**TASK BRIEF**: Search the material for the string "panel" and copy each line where it occurs.

**RECORDS PROVIDED**:

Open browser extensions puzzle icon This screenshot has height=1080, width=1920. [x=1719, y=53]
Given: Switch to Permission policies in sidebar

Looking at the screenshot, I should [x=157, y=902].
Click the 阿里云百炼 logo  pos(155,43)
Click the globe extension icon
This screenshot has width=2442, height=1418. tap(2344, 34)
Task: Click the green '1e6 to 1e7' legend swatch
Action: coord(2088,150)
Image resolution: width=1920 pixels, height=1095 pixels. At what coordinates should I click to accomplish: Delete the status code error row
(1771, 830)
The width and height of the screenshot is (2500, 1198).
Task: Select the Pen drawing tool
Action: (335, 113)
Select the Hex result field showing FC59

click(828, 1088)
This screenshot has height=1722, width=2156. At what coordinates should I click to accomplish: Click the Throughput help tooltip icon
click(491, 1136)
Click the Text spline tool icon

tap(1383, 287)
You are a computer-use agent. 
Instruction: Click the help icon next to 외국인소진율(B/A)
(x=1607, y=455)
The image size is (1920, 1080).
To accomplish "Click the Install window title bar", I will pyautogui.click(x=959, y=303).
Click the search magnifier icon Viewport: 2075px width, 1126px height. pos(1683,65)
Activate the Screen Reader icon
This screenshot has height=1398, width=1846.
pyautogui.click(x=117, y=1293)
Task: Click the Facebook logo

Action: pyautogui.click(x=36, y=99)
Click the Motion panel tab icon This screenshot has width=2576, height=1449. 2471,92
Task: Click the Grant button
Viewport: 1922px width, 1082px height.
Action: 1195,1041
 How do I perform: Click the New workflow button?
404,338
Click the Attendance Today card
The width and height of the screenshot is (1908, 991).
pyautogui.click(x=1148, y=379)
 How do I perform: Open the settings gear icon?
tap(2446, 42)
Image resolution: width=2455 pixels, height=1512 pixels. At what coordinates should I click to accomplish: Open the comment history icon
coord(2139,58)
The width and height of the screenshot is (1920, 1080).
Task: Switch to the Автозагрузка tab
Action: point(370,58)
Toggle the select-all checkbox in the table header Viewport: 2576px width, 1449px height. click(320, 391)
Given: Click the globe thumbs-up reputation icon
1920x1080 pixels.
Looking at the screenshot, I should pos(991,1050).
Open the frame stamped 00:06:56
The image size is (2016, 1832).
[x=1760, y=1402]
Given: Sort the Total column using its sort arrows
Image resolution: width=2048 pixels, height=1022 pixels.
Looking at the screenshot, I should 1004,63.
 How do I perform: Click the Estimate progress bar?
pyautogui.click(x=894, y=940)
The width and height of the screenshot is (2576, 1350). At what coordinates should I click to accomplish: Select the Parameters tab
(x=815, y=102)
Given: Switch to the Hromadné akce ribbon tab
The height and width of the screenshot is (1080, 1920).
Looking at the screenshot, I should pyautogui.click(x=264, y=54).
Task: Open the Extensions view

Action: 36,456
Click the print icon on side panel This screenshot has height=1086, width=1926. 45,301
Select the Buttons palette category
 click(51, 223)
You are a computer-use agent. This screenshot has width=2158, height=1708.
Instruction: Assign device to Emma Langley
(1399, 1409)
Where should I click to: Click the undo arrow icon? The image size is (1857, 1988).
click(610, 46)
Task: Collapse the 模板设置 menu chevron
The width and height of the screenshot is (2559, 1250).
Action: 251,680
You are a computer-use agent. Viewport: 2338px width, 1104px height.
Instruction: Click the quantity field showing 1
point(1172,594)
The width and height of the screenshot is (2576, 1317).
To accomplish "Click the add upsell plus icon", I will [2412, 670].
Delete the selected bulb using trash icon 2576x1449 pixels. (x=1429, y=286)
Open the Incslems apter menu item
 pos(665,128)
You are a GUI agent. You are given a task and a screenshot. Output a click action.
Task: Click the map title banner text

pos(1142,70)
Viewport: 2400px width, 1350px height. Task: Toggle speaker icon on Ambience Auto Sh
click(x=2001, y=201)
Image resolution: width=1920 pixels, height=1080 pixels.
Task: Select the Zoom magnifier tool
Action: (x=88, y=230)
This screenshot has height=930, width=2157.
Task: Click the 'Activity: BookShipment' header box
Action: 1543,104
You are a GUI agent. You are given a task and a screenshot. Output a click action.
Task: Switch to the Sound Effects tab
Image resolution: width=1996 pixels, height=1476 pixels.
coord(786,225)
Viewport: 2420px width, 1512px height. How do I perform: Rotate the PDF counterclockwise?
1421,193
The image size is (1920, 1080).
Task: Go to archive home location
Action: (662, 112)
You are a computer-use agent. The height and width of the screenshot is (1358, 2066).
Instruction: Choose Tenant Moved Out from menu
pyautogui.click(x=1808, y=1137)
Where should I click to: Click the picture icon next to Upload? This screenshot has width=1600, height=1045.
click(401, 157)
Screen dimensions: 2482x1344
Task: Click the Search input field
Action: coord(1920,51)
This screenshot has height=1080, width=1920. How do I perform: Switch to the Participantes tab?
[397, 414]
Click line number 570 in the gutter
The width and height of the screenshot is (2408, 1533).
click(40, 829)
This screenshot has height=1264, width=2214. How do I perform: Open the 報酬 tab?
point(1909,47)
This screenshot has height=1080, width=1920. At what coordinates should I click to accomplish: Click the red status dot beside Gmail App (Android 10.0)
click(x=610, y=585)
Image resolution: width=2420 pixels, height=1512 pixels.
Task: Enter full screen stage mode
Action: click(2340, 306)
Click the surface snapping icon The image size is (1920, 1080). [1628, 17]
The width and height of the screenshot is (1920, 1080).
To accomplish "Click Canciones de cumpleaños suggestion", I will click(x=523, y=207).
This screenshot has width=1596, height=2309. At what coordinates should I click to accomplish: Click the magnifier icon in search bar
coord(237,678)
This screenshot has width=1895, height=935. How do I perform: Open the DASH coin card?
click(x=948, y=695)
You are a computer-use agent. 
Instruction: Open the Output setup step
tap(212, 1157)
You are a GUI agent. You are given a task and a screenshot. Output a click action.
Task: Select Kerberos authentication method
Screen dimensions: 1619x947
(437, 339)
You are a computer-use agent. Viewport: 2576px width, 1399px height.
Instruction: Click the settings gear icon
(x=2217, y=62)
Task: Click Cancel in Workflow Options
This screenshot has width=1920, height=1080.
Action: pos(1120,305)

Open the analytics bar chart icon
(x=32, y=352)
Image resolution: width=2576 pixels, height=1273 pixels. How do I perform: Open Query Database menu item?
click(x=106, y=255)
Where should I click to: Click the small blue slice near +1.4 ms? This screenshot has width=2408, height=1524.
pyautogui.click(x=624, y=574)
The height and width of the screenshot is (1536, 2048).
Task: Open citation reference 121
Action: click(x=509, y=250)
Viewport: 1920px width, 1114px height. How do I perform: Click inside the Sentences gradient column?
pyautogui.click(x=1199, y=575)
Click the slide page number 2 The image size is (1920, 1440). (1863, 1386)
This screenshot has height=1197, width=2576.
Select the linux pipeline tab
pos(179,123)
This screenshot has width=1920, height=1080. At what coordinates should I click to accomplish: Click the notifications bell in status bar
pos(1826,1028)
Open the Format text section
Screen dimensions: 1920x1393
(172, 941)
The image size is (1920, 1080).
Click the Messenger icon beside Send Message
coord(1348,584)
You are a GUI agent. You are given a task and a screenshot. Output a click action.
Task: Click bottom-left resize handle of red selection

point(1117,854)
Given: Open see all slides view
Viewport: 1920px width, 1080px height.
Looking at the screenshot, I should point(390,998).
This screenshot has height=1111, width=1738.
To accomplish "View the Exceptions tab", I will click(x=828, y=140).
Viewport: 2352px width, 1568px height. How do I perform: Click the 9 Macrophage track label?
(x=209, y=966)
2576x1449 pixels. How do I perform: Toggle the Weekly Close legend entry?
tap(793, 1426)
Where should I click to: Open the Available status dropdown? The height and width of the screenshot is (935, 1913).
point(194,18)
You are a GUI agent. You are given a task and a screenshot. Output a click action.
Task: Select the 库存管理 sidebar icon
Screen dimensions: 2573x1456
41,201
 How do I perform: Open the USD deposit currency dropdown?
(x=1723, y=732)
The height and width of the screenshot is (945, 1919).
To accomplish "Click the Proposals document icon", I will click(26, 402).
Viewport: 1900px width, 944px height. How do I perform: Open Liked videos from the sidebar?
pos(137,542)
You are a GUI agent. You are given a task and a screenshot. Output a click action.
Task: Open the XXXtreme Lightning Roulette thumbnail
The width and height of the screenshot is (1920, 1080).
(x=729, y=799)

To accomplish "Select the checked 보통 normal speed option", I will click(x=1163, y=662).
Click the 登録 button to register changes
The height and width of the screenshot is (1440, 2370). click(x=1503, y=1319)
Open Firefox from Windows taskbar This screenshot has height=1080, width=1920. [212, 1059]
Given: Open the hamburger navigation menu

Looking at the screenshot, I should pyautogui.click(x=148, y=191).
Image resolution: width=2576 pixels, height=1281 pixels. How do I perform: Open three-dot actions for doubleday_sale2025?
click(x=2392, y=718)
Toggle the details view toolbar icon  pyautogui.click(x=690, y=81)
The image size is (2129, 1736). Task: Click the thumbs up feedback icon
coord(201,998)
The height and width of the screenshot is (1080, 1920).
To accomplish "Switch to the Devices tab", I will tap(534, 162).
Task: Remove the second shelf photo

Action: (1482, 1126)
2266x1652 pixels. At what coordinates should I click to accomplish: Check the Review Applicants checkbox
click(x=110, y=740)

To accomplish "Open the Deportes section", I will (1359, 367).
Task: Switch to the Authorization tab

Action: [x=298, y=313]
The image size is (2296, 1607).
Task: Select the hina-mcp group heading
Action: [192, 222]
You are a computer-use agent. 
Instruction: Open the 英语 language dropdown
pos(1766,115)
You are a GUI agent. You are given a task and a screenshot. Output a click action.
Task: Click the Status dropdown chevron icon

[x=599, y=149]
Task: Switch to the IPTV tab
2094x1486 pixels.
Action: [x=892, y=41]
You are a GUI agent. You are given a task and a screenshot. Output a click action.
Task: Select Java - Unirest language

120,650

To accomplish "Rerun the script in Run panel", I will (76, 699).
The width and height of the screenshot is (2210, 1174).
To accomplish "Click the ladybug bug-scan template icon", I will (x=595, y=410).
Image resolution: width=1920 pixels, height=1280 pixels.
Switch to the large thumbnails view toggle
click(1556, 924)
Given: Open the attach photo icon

**EXPECTED ANSWER**:
Click the Motion panel tab icon This screenshot has width=2576, height=1449. 2471,92
Click the print icon on side panel This screenshot has height=1086, width=1926. 45,301
To accomplish "Rerun the script in Run panel", I will (76, 699).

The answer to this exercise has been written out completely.